One hypothesis to this is that patients are more likely to tolerate the drug. They're more likely to stay on the drug because the main challenge with amivantamab is not that the drug doesn't work, it's that the drug is toxic. Changing the formulation allows patients to tolerate treatment better, stay on the drug better, and subsequently improve survival. I would prefer to get a shot in my belly than be there waiting to have a reaction.
In addition to that, with the introduction of GLP-1s, people are way more comfortable now with subcutaneous injections. General people, not doctors. That's something to take into account.
Another thing I think regarding patient-reported outcomes that makes a difference is that they have more time to take care of the side effects if they are not in the cancer center. The regimen, which is the COCOON regimen, to prevent some of the adverse events of amivantamab or help them is time consuming. If you spend less time in the cancer center getting an infusion, you have more time to put lotion all over yourself, which is what is needed.

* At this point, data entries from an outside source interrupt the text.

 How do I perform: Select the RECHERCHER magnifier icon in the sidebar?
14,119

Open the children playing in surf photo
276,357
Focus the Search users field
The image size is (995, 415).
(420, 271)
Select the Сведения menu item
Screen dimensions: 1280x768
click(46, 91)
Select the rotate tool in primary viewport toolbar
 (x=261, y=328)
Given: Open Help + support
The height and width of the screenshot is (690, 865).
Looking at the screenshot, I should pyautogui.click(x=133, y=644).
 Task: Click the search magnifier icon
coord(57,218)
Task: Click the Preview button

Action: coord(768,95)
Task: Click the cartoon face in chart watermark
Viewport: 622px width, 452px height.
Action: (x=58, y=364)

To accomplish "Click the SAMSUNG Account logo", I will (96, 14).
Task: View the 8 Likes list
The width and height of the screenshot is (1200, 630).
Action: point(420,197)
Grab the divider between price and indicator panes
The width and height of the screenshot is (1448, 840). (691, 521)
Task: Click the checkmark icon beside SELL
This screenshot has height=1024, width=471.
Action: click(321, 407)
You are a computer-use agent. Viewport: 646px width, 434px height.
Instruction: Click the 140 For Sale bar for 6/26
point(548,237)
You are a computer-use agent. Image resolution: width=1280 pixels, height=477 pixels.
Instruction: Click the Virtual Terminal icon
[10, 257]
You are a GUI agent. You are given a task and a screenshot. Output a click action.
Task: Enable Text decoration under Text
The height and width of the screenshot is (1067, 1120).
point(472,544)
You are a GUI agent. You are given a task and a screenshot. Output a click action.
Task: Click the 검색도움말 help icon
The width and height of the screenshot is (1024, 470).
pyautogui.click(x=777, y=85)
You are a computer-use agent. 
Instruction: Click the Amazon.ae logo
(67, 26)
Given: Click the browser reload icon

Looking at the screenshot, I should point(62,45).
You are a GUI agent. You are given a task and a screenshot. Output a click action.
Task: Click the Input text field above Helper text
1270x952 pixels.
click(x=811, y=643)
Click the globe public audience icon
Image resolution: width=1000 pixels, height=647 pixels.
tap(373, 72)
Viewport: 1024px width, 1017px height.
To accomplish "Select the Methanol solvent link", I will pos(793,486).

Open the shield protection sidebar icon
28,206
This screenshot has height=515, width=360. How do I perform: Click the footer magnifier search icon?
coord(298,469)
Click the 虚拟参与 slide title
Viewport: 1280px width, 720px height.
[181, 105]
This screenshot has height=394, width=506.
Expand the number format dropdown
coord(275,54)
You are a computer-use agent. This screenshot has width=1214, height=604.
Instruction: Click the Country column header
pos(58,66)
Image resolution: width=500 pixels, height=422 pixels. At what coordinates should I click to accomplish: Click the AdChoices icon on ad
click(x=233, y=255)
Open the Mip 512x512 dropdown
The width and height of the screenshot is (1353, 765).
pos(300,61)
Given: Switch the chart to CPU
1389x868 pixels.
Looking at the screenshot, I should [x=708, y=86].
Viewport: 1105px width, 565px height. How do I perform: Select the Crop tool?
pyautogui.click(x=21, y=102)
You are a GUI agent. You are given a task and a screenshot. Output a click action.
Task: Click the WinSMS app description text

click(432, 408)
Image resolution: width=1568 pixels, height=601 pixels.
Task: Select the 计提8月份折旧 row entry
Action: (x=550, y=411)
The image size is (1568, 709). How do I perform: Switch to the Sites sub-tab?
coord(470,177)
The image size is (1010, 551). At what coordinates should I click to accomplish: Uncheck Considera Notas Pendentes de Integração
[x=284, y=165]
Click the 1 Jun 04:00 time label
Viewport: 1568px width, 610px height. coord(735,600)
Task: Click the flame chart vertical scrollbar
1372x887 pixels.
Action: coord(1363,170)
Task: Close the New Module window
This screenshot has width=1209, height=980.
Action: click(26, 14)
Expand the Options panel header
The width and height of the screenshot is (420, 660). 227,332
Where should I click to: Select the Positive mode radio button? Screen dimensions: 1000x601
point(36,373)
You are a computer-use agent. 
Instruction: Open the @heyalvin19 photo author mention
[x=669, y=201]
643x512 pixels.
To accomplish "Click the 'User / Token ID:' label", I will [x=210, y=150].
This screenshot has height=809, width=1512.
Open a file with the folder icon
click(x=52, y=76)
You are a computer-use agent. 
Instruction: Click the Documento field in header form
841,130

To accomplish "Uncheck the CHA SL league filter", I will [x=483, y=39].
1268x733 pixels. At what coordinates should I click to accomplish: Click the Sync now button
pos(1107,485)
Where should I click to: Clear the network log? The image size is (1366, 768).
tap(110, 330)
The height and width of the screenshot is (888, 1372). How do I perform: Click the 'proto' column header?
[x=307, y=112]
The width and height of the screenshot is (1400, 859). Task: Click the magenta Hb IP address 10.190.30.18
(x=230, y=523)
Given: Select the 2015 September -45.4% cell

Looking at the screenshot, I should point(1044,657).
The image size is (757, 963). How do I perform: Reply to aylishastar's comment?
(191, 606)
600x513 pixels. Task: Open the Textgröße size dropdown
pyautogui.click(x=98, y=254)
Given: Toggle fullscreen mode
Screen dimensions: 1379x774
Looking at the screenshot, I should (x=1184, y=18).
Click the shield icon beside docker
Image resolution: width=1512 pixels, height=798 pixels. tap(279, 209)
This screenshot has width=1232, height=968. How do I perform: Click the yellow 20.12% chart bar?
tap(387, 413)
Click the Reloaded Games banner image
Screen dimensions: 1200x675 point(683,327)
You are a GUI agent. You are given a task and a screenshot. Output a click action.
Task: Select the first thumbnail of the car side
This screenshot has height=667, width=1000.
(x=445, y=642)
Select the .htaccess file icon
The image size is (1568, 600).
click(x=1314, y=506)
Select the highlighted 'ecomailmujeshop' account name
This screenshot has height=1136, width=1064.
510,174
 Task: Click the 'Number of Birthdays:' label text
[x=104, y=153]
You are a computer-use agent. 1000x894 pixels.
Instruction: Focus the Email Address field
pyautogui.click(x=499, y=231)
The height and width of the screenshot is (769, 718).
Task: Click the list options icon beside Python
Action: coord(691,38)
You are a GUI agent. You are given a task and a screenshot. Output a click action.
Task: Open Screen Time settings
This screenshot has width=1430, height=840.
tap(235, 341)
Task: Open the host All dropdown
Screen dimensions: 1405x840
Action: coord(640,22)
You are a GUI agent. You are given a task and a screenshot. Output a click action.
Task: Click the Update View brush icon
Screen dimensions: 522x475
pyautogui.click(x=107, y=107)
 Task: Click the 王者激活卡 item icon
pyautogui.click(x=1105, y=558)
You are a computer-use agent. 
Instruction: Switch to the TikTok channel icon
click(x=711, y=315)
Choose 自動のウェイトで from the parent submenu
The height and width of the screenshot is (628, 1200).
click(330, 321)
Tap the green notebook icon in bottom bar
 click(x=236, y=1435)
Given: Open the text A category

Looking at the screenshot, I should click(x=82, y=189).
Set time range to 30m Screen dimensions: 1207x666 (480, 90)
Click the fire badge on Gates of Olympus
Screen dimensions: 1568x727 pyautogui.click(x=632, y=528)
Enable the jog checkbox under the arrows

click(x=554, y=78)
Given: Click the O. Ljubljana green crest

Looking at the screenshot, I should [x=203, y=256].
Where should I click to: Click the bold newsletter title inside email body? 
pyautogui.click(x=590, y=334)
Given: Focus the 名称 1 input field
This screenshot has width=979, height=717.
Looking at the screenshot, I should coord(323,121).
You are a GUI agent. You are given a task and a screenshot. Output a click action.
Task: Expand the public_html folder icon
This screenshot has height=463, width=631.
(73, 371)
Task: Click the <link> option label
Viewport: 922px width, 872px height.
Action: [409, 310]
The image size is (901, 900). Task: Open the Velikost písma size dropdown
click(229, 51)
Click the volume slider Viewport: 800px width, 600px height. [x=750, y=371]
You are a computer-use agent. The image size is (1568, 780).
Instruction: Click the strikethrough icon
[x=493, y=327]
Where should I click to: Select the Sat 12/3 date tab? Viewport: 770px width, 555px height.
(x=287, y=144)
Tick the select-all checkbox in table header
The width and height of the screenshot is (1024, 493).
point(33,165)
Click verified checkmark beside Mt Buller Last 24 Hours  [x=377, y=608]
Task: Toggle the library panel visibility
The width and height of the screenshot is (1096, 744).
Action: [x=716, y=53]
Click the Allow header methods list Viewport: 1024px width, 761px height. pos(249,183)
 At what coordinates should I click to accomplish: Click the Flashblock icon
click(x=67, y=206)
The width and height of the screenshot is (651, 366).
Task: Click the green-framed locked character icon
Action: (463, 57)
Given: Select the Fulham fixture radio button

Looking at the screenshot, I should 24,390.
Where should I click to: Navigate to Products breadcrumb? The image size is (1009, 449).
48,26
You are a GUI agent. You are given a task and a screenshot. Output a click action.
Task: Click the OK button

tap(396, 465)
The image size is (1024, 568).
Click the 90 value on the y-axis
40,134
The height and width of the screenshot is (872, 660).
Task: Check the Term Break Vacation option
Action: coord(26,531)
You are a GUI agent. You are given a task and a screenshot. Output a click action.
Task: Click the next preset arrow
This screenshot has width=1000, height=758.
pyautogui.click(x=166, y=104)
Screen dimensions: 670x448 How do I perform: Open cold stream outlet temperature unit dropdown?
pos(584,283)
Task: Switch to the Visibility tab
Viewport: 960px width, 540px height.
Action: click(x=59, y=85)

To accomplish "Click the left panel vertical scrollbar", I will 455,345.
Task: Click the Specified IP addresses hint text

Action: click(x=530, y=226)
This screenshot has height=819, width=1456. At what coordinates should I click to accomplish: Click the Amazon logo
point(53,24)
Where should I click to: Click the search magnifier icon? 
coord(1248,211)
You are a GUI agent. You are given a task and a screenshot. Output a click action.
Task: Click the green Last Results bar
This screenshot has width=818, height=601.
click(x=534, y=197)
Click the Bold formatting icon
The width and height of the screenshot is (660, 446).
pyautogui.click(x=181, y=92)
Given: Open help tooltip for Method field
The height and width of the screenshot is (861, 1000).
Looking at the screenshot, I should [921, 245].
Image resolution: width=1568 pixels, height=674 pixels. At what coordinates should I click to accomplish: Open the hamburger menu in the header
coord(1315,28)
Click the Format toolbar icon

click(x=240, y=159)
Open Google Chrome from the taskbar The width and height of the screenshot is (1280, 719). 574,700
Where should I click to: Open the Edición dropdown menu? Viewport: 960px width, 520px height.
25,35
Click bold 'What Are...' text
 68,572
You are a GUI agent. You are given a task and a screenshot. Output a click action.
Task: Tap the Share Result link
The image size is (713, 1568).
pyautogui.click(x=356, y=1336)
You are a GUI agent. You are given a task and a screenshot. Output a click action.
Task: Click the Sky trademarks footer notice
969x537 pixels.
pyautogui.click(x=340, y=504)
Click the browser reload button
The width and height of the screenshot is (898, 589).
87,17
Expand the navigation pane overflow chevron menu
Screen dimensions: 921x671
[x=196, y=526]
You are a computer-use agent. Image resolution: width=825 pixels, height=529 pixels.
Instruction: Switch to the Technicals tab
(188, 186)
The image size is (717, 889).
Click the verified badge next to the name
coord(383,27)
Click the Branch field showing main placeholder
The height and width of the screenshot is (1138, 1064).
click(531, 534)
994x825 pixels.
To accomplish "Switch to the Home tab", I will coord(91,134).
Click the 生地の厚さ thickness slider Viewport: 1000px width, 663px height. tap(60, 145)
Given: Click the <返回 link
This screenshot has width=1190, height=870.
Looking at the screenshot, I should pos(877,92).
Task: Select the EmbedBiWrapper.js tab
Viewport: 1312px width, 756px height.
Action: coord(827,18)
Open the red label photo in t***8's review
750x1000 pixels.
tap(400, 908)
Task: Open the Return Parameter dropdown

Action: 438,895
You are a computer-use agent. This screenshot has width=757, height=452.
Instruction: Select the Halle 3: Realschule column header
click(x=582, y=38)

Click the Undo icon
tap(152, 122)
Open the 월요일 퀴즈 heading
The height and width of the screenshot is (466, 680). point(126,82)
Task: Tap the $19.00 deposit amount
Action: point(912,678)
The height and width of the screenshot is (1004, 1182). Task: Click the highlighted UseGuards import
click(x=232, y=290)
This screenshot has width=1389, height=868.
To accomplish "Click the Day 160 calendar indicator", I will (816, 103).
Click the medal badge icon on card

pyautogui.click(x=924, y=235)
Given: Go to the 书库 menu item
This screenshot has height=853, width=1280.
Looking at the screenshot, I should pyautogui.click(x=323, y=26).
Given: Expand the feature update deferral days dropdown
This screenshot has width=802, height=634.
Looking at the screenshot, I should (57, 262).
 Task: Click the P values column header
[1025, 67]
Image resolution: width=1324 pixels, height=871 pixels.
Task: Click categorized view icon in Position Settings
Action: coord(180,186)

How do these findings align with the unmet needs observed in the coverage landscape for medications related to NSCLC?
Dr Florez: There's still a lot of work to do. Amivantamab is a first-generation drug that we need to improve. The MET inhibition is good for patients who have resistance mechanisms, but there are patients that don't. It's still not a very specific inhibitor, like other inhibitors we have in this space.
Why is PALOMA-3 great for administration? I think the future of amivantamab is to make a molecule that will target EGFR better and will prevent those off-pathway side effects that are very challenging, like swelling. I have patients who have swelling in their eye lips and swelling in their vaginal lips.
Having an agent that evolves for amivantamab is the beginning of the road, not the end, to having another monoclonal humanized antibody that will help us be more on target to EGFR and avoid the side effects that are off target.
What is the primary message you aim for the audience to take away from this interview?
Dr Florez: A message to patients is that while the subcutaneous administration has been approved, I do not think we're ready for patients to self-administer at home. We need more time off the market. In clinical trials, all the settings are controlled. Everything is controlled; everything is supervised. There are a million safety checks. We need to know how amivantamab subcutaneous or under the skin does in the real-world setting for a few years before patients will do it at home.
I'm saying this because patients ask me, "Oh, so can I do it myself?" We're not there yet. We need to know how the drug will perform outside of the clinical trial, in reality, before patients are able to do it at home.